_Requirement:_
Among the lines below, restate word for word only those from the line with "Task: Open the Addins dropdown in RStudio" through the line with "Image resolution: width=806", with both end lines kept.

_Given information:_
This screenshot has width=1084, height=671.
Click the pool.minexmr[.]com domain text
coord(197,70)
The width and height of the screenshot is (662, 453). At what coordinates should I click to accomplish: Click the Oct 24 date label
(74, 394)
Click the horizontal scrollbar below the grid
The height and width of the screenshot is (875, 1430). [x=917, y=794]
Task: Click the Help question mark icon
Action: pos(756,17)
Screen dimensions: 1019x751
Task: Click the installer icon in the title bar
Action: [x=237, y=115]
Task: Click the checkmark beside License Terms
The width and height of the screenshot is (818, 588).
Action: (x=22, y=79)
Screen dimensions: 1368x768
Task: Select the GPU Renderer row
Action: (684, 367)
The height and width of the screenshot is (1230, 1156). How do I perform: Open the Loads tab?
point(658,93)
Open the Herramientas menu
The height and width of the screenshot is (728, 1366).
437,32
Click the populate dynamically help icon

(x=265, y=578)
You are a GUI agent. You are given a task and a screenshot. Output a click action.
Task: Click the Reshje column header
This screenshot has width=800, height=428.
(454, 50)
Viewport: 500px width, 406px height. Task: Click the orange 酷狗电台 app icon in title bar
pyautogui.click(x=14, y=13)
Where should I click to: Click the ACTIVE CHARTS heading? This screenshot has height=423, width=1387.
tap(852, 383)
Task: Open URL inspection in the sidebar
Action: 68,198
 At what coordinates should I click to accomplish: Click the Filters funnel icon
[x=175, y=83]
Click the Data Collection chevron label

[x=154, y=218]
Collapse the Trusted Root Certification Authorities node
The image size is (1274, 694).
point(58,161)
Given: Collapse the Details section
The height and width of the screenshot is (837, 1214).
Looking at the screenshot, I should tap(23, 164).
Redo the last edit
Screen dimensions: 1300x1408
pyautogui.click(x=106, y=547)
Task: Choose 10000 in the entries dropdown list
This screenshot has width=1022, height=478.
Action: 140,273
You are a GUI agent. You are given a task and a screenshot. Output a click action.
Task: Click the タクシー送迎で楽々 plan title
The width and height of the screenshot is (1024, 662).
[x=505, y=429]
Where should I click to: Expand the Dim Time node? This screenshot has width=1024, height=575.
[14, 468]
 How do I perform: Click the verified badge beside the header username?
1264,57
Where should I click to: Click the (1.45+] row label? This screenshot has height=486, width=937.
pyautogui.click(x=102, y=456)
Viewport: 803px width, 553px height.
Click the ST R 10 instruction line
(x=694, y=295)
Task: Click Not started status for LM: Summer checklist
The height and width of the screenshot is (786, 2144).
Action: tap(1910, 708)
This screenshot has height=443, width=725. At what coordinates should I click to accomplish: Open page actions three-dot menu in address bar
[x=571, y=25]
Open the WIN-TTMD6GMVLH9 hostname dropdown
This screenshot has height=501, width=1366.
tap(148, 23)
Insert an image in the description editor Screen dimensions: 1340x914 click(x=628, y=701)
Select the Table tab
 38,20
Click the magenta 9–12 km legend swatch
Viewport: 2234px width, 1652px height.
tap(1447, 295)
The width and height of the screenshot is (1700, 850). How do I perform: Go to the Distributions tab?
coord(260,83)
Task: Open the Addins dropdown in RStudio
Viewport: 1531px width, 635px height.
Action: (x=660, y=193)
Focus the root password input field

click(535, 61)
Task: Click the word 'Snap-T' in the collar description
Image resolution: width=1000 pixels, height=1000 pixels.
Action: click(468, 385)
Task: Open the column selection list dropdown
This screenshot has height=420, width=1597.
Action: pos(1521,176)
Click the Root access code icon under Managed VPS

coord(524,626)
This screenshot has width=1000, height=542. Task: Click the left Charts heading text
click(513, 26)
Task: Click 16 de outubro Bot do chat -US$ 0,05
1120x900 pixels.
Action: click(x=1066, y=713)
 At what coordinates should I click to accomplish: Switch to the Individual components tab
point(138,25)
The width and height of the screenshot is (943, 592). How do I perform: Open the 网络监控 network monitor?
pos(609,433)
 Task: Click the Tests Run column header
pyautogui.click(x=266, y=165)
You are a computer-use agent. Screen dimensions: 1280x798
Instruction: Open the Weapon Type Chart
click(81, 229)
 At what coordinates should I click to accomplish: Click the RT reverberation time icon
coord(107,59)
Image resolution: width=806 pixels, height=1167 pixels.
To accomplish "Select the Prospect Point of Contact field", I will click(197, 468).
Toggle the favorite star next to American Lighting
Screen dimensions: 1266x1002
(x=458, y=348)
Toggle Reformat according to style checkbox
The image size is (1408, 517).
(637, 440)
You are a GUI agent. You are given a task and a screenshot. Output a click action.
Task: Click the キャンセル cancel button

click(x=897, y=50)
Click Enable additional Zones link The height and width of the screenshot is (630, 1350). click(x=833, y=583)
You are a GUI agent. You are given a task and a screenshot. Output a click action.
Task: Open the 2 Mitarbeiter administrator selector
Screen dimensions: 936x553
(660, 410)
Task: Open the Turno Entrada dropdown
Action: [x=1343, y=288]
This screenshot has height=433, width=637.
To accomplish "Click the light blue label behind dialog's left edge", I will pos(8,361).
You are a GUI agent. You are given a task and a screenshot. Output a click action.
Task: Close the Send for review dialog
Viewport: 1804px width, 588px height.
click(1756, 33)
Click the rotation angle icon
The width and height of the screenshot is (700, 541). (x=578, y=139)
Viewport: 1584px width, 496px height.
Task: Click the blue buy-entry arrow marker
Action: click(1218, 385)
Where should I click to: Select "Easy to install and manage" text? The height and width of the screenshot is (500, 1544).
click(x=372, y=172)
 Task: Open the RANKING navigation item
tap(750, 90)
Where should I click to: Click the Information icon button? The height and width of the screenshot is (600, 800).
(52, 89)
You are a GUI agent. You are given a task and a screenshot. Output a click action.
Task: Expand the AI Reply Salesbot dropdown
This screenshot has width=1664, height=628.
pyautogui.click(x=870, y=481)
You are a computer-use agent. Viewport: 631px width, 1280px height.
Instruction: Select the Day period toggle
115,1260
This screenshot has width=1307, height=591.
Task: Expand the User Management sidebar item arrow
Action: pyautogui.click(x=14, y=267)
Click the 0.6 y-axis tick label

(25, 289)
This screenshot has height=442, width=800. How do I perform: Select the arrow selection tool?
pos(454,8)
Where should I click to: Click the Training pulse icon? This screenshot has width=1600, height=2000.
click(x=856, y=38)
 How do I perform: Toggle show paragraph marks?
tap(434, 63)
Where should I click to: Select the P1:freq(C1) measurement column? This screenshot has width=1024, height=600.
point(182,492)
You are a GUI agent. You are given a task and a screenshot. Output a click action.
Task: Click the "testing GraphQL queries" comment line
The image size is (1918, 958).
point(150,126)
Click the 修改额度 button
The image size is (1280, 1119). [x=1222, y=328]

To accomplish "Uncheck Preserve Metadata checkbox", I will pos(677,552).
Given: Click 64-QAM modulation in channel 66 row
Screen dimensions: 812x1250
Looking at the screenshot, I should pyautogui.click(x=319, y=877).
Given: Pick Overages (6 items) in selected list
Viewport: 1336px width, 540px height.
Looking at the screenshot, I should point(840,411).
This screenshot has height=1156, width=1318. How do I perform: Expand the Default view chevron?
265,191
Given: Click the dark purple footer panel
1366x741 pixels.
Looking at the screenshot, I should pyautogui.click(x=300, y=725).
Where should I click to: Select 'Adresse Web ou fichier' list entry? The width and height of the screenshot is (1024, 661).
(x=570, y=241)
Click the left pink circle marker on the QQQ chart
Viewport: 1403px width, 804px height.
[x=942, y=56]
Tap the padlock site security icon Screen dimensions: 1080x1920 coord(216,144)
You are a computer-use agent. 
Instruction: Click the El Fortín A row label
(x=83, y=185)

_Reply:_
Task: Open the Addins dropdown in RStudio
Viewport: 1531px width, 635px height.
Action: (x=660, y=193)
Focus the root password input field

click(535, 61)
Task: Click the word 'Snap-T' in the collar description
Image resolution: width=1000 pixels, height=1000 pixels.
Action: click(468, 385)
Task: Open the column selection list dropdown
This screenshot has height=420, width=1597.
Action: pos(1521,176)
Click the Root access code icon under Managed VPS

coord(524,626)
This screenshot has width=1000, height=542. Task: Click the left Charts heading text
click(513, 26)
Task: Click 16 de outubro Bot do chat -US$ 0,05
1120x900 pixels.
Action: click(x=1066, y=713)
 At what coordinates should I click to accomplish: Switch to the Individual components tab
point(138,25)
The width and height of the screenshot is (943, 592). How do I perform: Open the 网络监控 network monitor?
pos(609,433)
 Task: Click the Tests Run column header
pyautogui.click(x=266, y=165)
You are a computer-use agent. Screen dimensions: 1280x798
Instruction: Open the Weapon Type Chart
click(81, 229)
 At what coordinates should I click to accomplish: Click the RT reverberation time icon
coord(107,59)
Image resolution: width=806 pixels, height=1167 pixels.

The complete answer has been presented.